- 
                        
                        
	51. Zâriyât Sûresi ( سُورَةُ الذَّارِيَاتِ ) Surah Adh-Dhaariyat	
 
 Bismillâhir rahmânir rahîm
 Rahman ve Rahim olan Allah'ın adıyla
 
 ( 1 )  Vez zâriyâti zerve.	
	( 1 )   Savurarak esip dağıtan rüzgârlara andolsun!	
		
	( 2 )  Fel hâmilâti vıkra.	
	( 2 )   Ve de yük taşıyanlara (yağmur yüklü bulutlara).	
		
	( 3 )  Fel câriyâti yusra.	
	( 3 )   Sonra kolayca akıp gidenlere (süzülenlere).	
		
	( 4 )  Fel mukassimâti, emre.	
	( 4 )   Hem de emrederek (işleri), (görevli meleklere) taksim edenlere (andolsun ki...)	
		
	( 5 )  İnnemâ tûadûne le sâdik.	
	( 5 )   Muhakkak ki size vaadolunanlar kesinlikle doğrudur.	
		
	( 6 )  Ve inned dîne le vâkıa.	
	( 6 )   Ve muhakkak ki dîn (hesap görme; mükâfat veya ceza), kesinlikle vuku bulacaktır (gerçekleşecektir).
 
- 
                        
                             
 
	( 7 )  Ves semâi zâtil hubuk.	
	( 7 )   Ve dairesel yollara sahip olan semaya andolsun.	
		
	( 8 )  İnnekum le fî kavlin muhtelif.	
	( 8 )   Muhakkak ki siz, mutlaka ihtilâflı bir söz (düşünce) içindesiniz.	
		
	( 9 )  Yu’feku anhu men ufik.	
	( 9 )   Bundan, dönebilecek kimseler döndürülür.	
		
	( 10 )  Kutilel harrâsûn(harrâsûne).	
	( 10 )   Yalancılar kahrolsun!	
		
	( 11 )  Ellezîne hum fî gamratin sâhûn(sâhûne).	

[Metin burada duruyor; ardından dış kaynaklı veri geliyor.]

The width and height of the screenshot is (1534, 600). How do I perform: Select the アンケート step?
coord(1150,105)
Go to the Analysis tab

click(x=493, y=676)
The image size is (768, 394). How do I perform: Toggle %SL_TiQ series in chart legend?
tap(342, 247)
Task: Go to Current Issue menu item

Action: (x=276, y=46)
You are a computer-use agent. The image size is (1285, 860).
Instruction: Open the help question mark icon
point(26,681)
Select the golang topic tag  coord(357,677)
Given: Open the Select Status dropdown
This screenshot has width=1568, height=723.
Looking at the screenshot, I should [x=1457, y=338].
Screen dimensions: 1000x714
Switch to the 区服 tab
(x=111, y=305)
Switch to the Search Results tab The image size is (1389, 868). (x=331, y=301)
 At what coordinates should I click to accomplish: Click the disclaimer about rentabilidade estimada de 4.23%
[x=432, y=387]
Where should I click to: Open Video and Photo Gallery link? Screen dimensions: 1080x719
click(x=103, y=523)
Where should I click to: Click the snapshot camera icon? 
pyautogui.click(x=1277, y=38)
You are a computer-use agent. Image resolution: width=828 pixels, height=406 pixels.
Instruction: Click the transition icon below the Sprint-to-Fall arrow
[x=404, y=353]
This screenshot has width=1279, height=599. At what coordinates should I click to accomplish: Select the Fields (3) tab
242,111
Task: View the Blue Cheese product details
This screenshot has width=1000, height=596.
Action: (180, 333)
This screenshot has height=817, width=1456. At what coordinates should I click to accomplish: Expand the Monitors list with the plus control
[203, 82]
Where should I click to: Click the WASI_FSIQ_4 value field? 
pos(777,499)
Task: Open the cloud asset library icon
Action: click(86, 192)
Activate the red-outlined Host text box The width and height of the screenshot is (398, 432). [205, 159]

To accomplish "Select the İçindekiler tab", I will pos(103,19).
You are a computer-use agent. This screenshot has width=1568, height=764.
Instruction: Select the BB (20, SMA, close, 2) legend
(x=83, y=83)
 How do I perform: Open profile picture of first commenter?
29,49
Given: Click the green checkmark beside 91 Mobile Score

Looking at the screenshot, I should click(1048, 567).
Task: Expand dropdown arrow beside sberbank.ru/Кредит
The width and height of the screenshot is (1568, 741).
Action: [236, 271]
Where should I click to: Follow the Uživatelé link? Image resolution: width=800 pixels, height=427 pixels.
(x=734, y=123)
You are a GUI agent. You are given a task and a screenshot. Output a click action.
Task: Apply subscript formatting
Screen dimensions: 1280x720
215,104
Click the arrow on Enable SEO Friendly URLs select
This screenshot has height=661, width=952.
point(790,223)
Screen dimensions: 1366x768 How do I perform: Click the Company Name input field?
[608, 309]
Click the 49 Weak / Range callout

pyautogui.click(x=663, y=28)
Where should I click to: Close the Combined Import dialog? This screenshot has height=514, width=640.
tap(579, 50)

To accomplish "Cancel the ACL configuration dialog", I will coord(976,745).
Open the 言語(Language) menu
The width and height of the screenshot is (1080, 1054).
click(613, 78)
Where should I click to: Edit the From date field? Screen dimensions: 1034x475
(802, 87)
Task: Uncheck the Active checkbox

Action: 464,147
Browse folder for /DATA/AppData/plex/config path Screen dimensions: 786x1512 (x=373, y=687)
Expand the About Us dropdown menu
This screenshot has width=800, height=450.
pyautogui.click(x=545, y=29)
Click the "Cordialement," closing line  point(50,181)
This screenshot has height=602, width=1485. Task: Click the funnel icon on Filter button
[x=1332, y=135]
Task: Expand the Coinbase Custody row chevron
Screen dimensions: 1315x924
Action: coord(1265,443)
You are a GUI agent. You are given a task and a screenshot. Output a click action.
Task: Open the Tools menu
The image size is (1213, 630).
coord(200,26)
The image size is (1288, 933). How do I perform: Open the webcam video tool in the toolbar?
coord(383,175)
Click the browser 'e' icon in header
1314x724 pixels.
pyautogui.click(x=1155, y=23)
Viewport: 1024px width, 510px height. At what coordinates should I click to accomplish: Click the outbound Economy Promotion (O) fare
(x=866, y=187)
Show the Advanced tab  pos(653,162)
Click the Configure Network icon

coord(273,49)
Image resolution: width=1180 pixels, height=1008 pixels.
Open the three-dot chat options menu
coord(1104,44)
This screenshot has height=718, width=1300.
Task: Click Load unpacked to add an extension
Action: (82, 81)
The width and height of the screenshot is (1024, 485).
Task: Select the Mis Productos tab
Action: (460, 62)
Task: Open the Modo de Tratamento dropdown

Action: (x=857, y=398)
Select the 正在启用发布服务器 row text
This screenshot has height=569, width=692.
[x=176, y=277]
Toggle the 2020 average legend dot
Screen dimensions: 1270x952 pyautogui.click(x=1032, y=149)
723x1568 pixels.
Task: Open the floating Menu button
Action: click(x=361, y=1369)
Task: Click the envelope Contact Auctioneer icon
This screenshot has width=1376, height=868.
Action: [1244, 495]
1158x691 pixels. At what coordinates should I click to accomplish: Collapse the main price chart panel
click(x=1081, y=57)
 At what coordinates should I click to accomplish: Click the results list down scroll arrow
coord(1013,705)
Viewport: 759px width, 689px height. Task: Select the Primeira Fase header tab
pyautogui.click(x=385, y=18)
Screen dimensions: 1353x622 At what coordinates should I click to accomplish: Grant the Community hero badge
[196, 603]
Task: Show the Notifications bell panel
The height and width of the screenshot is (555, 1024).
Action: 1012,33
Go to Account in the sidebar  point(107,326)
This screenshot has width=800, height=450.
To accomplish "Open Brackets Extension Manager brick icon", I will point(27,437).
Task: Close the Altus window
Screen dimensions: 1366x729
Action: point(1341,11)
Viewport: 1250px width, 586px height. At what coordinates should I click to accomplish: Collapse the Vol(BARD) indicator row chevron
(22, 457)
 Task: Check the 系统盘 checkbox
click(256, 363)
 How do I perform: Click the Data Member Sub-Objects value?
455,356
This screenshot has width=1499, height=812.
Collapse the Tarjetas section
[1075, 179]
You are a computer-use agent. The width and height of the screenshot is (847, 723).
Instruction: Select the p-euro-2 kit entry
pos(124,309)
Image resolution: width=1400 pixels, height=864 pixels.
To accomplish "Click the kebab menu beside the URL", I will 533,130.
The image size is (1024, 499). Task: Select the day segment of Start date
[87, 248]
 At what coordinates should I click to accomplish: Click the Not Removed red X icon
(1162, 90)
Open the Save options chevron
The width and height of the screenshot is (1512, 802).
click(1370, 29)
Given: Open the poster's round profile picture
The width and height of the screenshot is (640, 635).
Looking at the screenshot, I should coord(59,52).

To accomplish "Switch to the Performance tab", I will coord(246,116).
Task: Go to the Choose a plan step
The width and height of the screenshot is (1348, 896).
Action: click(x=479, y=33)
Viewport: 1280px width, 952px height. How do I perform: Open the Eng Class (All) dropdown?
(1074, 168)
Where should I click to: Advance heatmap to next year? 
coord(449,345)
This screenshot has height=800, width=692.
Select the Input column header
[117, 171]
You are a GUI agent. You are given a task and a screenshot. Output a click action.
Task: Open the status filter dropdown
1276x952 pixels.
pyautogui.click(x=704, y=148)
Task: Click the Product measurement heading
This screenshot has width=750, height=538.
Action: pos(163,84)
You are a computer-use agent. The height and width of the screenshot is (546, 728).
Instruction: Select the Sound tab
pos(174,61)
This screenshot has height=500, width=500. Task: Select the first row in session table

	( 11 )   Onlar ki cehalet içinde, gaflette olanlardır.	
		
	( 12 )  Yes’elûne eyyâne yevmud dîn(dîni).	
	( 12 )   İşlerin karşılık göreceği günün zamanını sorarlar.	
		
	( 13 )  Yevme hum alân nâri yuftenûn(yuftenûne).	
	( 13 )   O, kendilerinin ateşte azap görecekleri gündür.	
		
	( 14 )  Zûkû fitnetekum, hâzâllezî kuntum bihî testa’cilûn(testa’cilûne).	
	( 14 )   Onlara: "Azabınızı tadın; işte acele beklediğiniz bu idi" denir.	
		
	( 15 )  İnnel muttakîne fî cennâtin ve uyûn.	
	( 15 )   Muhakkak ki takva sahipleri, cennetlerde ve pınarlardadır.	
		
	( 16 )  Âhizîne mâ âtâhum rabbuhum, innehum kânû kabele zâlike muhsinîn(muhsinîne).	
	( 16 )   Rab’lerinin onlara verdiği şeyi alanlar; muhakkak ki onlar, bundan önce muhsin olanlardır.	
		
	( 17 )  Kânû kalîlen minel leyli mâ yehceûn(yehceûne).	
	( 17 )   Onlar, geceleri az uyuyanlardı.	
		
	( 18 )  Ve bil eshârihum yestağfirûn(yestağfirûne).	
	( 18 )   Seher vakitlerinde bağışlanma dilerlerdi.	
		
	( 19 )  Ve fî emvâlihim hakkun lis sâili vel mahrûm.	
	( 19 )   Onların mallarında muhtaç ve yoksullar için bir hak vardı, onu verirlerdi.	
		
	( 20 )  Ve fîl ardı âyâtun lil mûkınîn(mûkınîne).	
	( 20 )   Yakîn hasıl edenler için yeryüzünde (Allah’ın) âyetleri vardır.	
		
	( 21 )  Ve fî enfusikum, e fe lâ tubesirûn(tubsirûne).	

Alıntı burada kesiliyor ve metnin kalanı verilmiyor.